The `||` vs `??` Trap That Broke 30% of User Avatars
Problem Scenario
Last Friday, just before the end of the workday, the customer service group chat suddenly exploded:
"Many users' avatars are showing as blank!" "Not all, about 30% of accounts have no avatar"
Checking the frontend logs, the avatar API returned normally, and the url field had a value. Then looking at the rendering layer code:
const avatarUrl = user.avatar?.url || '/default-avatar.png'
The logic seemed fine: use the avatar if it exists, otherwise use the default image. But the strange thing was that users who had avatars were also showing the default image.
Root Cause Analysis
The problem lies in the "aggressive" behavior of the || operator.
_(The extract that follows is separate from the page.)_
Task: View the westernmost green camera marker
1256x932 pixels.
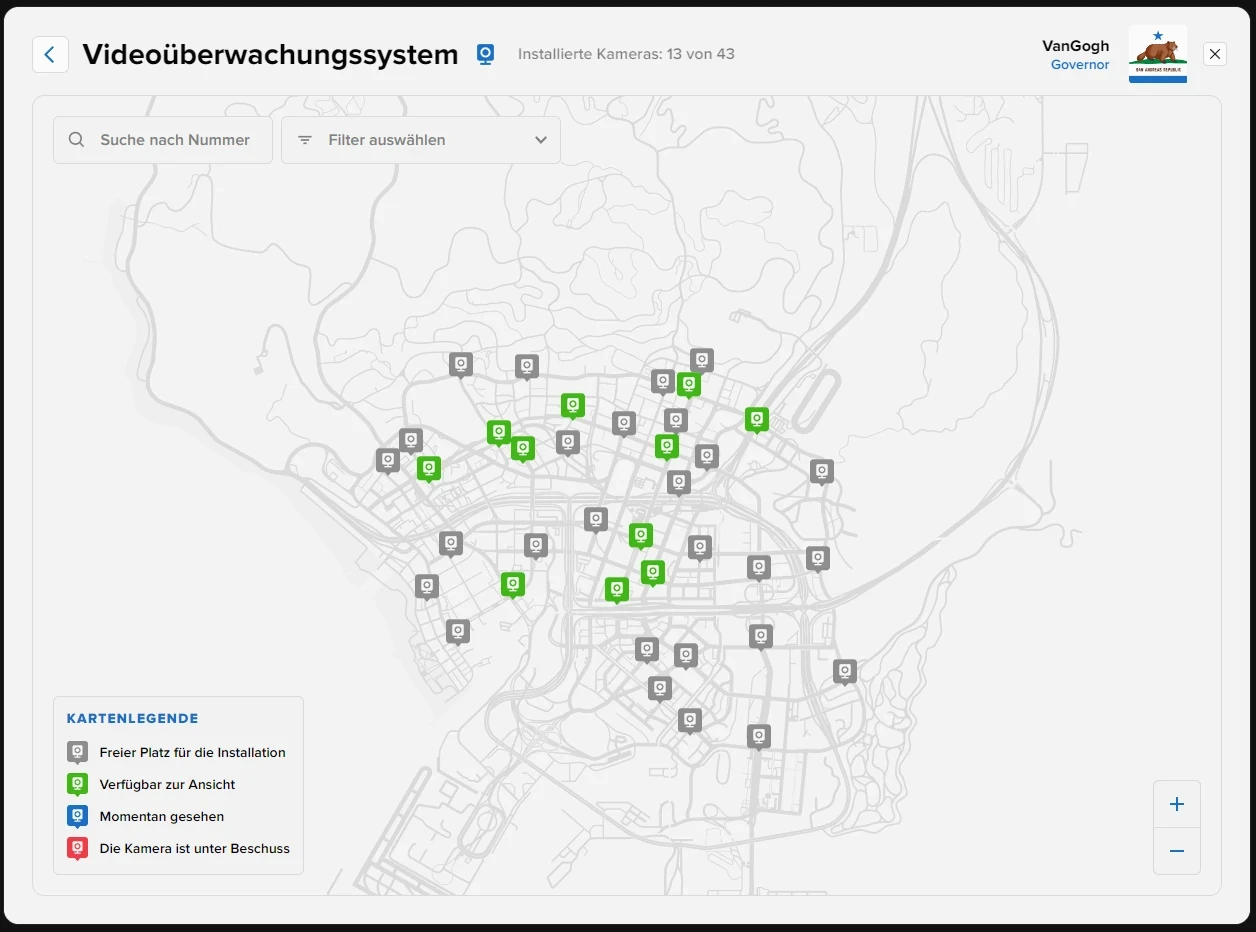Action: coord(429,468)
|| treats all falsy values as "not having" something. Falsy values in JavaScript include:
| Value | Type |
|---|---|
'' |
Empty string |
0 |
Number zero |
false |
Boolean false |
null |
Null |
undefined |
Undefined |
NaN |
Not a Number |
After investigation, it was found that the url value for these abnormal avatars happened to be an empty string '' — the avatar service returns url: "" in some cases (indicating the user uploaded an avatar but processing failed).
// Actual data
user.avatar = { url: '' } // Empty string, but ≠ no avatar
// Execution logic
const avatarUrl = '' || '/default-avatar.png'
// → Empty string is falsy, swallowed by ||, returns default image ❌
The user had indeed uploaded an avatar (recorded in the database), but because image processing failed and returned an empty string, || forcibly replaced it with the default image — this created the bug where "avatars exist but show the default".
Solution
Option 1: Use ?? (Nullish Coalescing Operator)
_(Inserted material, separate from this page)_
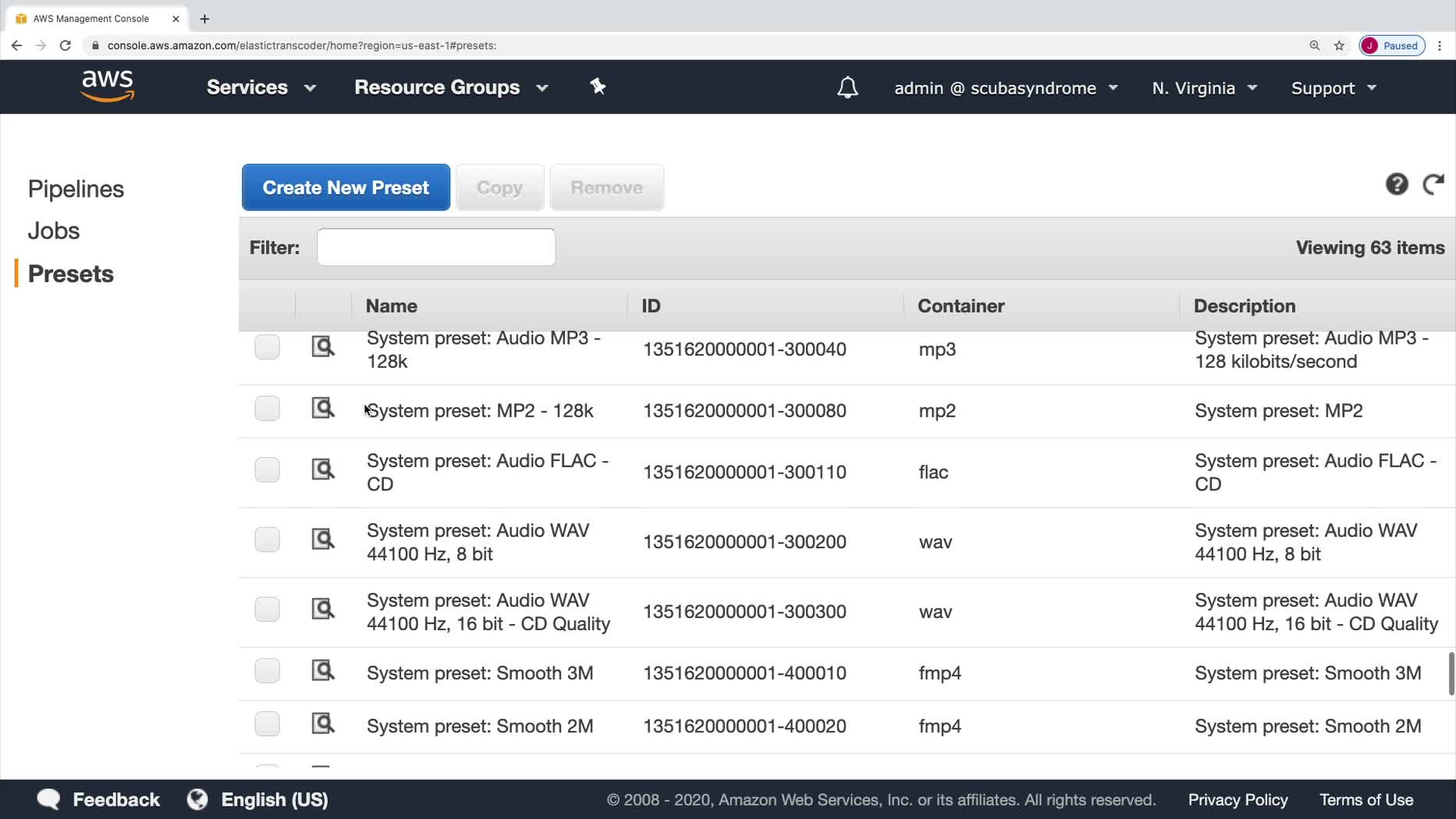This screenshot has width=1456, height=819.
Task: Check the Audio WAV 8 bit preset
Action: tap(267, 539)
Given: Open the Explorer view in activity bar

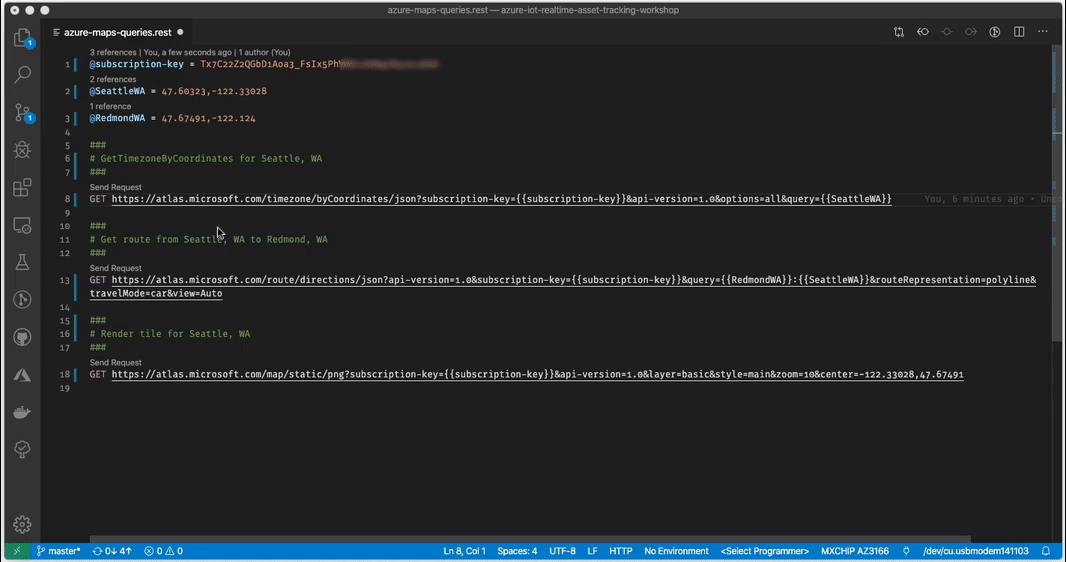Looking at the screenshot, I should pyautogui.click(x=22, y=38).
const avatarUrl = user.avatar?.url ?? '/default-avatar.png'
?? only takes the right-hand value when the left operand is null or undefined. '', 0, false are all preserved as-is.
Note: ?? cannot be mixed with && or || without parentheses:
// ❌ Syntax error
const a = b ?? c || d
// ✅ Correct
const a = (b ?? c) || d
Option 2: Explicit Check
const avatarUrl = user.avatar?.url && user.avatar.url.length > 0
? user.avatar.url
: '/default-avatar.png'
Safer, but verbose.
Option 3: Backend Unifies Semantics
The backend constrains the url field: no avatar → don't return the field or return null; if an avatar exists (including processing failure), define it properly. The frontend only trusts ??.
Deep Dive: Where Else Are You Likely to Step on This?
Scenario 1: Score/Value 0
// User completed 0 questions
const count = data.completedCount || 'No data'
// 0 is swallowed by ||, displays "No data" ❌
const count = data.completedCount ?? 'No data' // ✅ Displays 0
Scenario 2: CSS Class Concatenation
// The className for a certain state might be an empty string ''
const cls = statusClass || 'default-status'
// Overwritten when empty string ❌
const cls = statusClass ?? 'default-status' // ✅
Scenario 3: Function Default Parameters
function setTheme(color = '#333') { ... }
setTheme('') // Is '' falsy? No, function default parameters only take effect for undefined
// → Passing '' does not trigger the default, color = ''
Function default parameters behave like ??, only taking effect for undefined. Many people mistakenly think they work like ||.
Key Points Summary
| Operator | Condition for Replacement | Use Case |
|---|---|---|
?? |
null / undefined |
Fields that may be missing from backend, optional chaining values |
| ` | ` | |
| Function default params | Only undefined |
Missing parameter values |
One-sentence golden rule:
When you mean "use the default if this data doesn't exist", 99% of the time you should use
??; Only in 1% of cases (like filling in default text when user input is empty) should you deliberately use||.
After fixing this bug, the entire team added a rule to eslint during the retrospective:
// .eslintrc
{
"rules": {
"no-unneeded-ternary": "error",
"@typescript-eslint/prefer-nullish-coalescing": "error"
}
}
And wrote a hard rule into the code review checklist: "Whenever you see || with a variable, first think: should this be ???"
Since then, the blank avatar bug has never reappeared.